The new law will give all British citizens the right to vote, even if they have been living abroad for longer than 15 years.
Minister for the Constitution, Chris Skidmore said:
“This statement shows how we will introduce ‘votes for life’, scrapping the 15-year rule. British citizens who move abroad remain a part of our democracy and it is important they have the ability to participate. Following the British people’s decision to leave the EU, we now need to strengthen ties with countries around the world and show the UK is an outward-facing nation. Our expat community has an important role to play in helping Britain expand international trade, especially given two-thirds of expats live outside the EU.”
The law has to still go back to the House of Commons before it can be promulgated but Mr Shindler and many others are elated that they can exercise their voting rights as British citizens.
The right to vote for British expats will only apply to the UK parliamentary elections (and not for local elections as those expatriates, by definition, are not living in the UK).
Once the law is officially in place, British citizens living overseas will be able to cast their ballot in the constituency where they registered last on the electoral roll. If they were not registered as a UK voter when they left the UK, they will be able to register in the area where they were previously resident.
There has been £2.5m budgeted by the government to make the change. This has already been detailed in the Treasury Red Book, which details government spending. It specifically mentions: "Overseas Electors - the government is providing an additional £2.5m to remove the limit preventing British citizens who live overseas from voting after 15 years."

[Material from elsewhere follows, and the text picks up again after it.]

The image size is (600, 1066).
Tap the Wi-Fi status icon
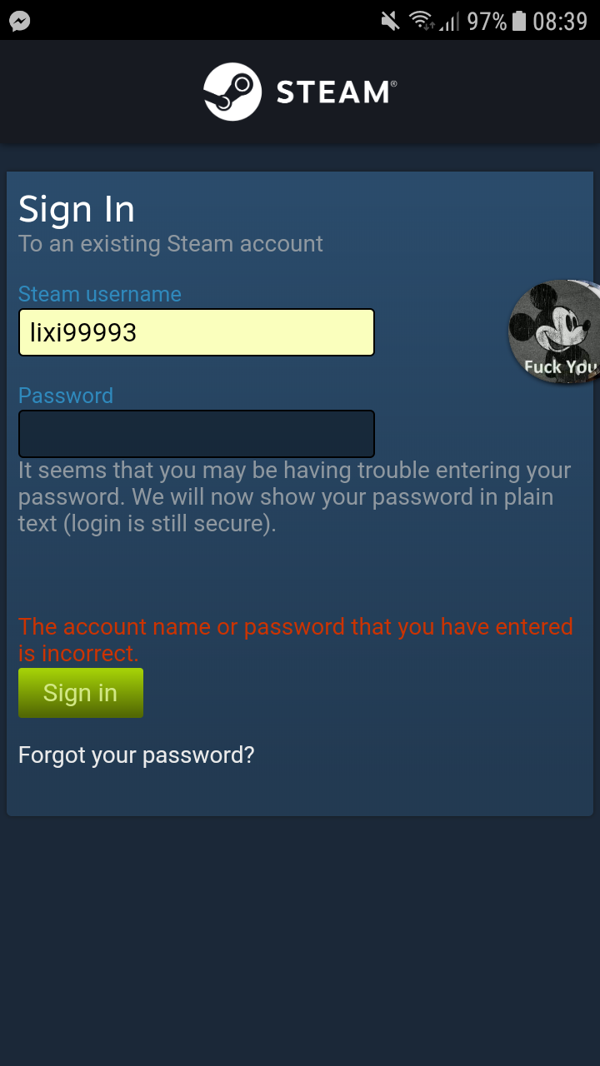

Critics of this move believe this bill is more of a “mishmash of rights” and believe there will be further changes made down the line.
William Wallace, a Lib Dem peer, regards the amendment to be a “tangle of voting rights left by imperial history” since it gives foreign nationals from the Commonwealth voting rights as soon as they settle in the UK, but not to others, even if ig they have been residents for many years.
This is clearly illustrated by Meghnad Desai, a government official, who said that he qualified to vote in 1965 when he arrived from India because they are considered “subjects of the monarch” but that it is not clear what entitled you to be eligible as a voter. He questioned whether it was your status as a taxpayer or your residency rights.
Other critics conclude that it is unfair for expat UK citizens who have not been living in the country for decades to have voting rights whilst foreign nationals who live in the UK and pay taxes don't have a voice in the elections.
Some also believe that British people who have not lived in the country for many years should not have the right to influence policies that do not directly concern them.